Title to Coal Property
 
Title to coal properties held by lessors or grantors to us and our subsidiaries and the boundaries of properties are normally verified at the time of leasing or acquisition. However, in cases involving less significant properties and consistent with industry practices, title and boundaries are not completely verified until such time as our independent operating subsidiaries prepare to mine such reserves. If defects in title or boundaries of undeveloped reserves are discovered in the future, control of and the right to mine such reserves could be adversely affected. You should see “A defect in title or the loss of a leasehold interest in certain property could limit our ability to mine our coal reserves or result in significant unanticipated costs” contained under the heading “Risk Factors” beginning on page 30 for more information.
 
At December 31, 2008, approximately 16.4% of our coal reserves were held in fee, with the balance controlled by leases, most of which do not expire until the exhaustion of mineable and merchantable coal. Under current mining plans, substantially all reported leased reserves will be mined out within the period of existing leases or within the time period of assured lease renewals. Royalties are paid to lessors either as a fixed price per ton or as a percentage of the gross sales price of the mined coal. The majority of the significant leases are on a percentage royalty basis. In some cases, a payment is required, payable either at the time of execution of the lease or in annual installments. In most cases, the prepaid royalty amount is applied to reduce future production royalties.

LISTED RECORDS »

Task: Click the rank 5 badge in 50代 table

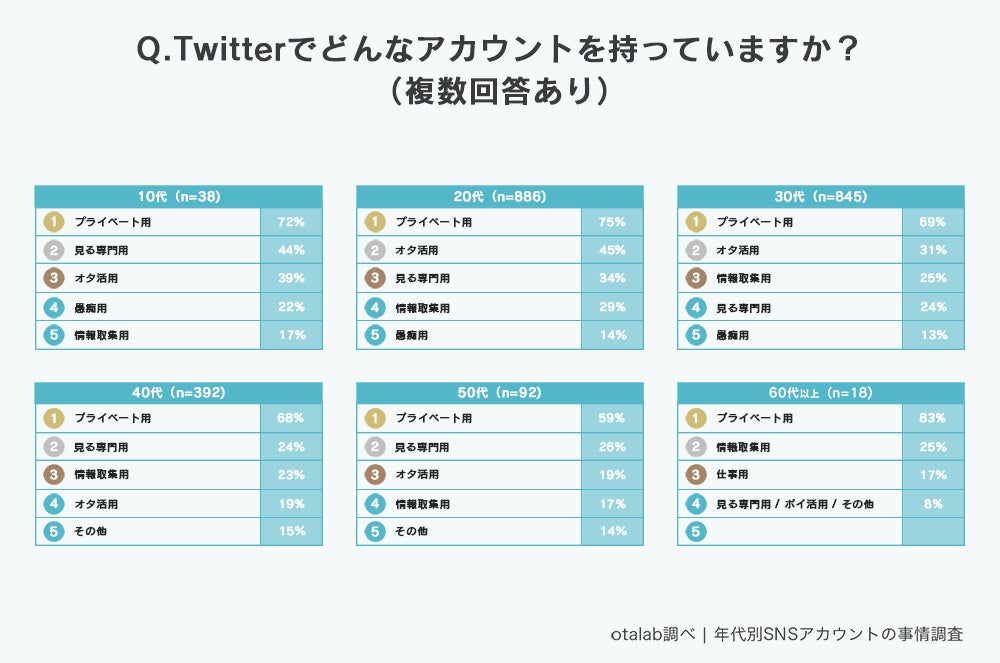Action: click(x=374, y=532)
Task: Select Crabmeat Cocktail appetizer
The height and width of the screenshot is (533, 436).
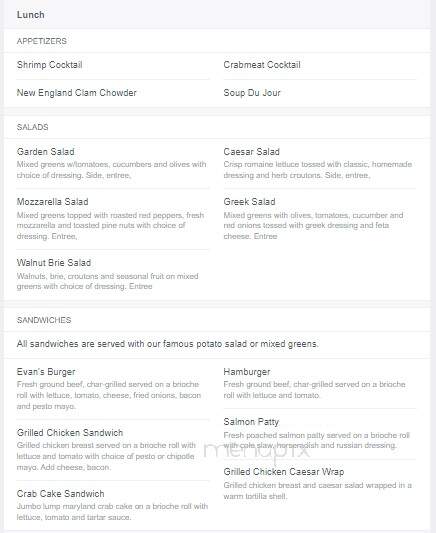Action: (x=262, y=65)
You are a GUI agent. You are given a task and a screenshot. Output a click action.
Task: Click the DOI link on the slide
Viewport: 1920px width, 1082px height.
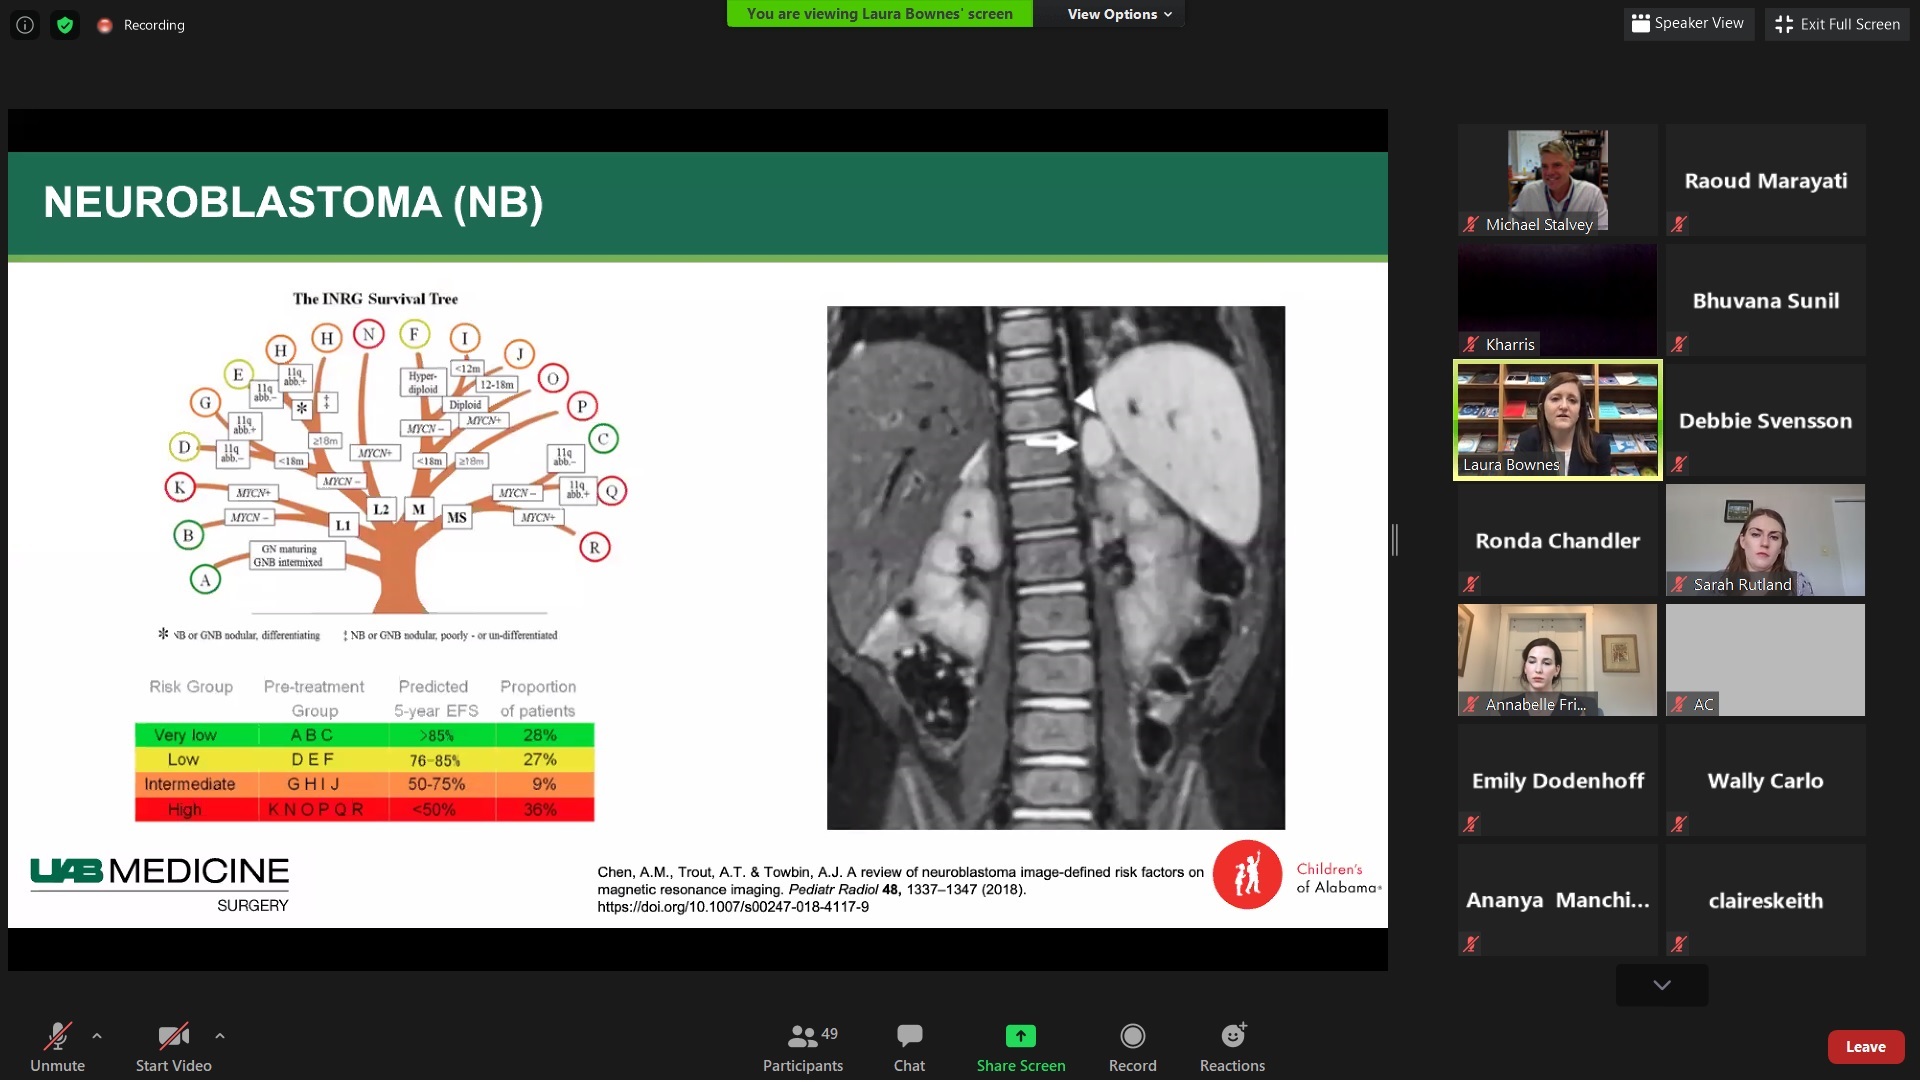tap(733, 908)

AIM OF THE EXERCISE » Transcribe the passage on coal property title from "Title to coal properties" up to and including "for more information.", word for word. The items have nothing to do with the passage on coal property title.

TASK ANSWER »
Title to coal properties held by lessors or grantors to us and our subsidiaries and the boundaries of properties are normally verified at the time of leasing or acquisition. However, in cases involving less significant properties and consistent with industry practices, title and boundaries are not completely verified until such time as our independent operating subsidiaries prepare to mine such reserves. If defects in title or boundaries of undeveloped reserves are discovered in the future, control of and the right to mine such reserves could be adversely affected. You should see “A defect in title or the loss of a leasehold interest in certain property could limit our ability to mine our coal reserves or result in significant unanticipated costs” contained under the heading “Risk Factors” beginning on page 30 for more information.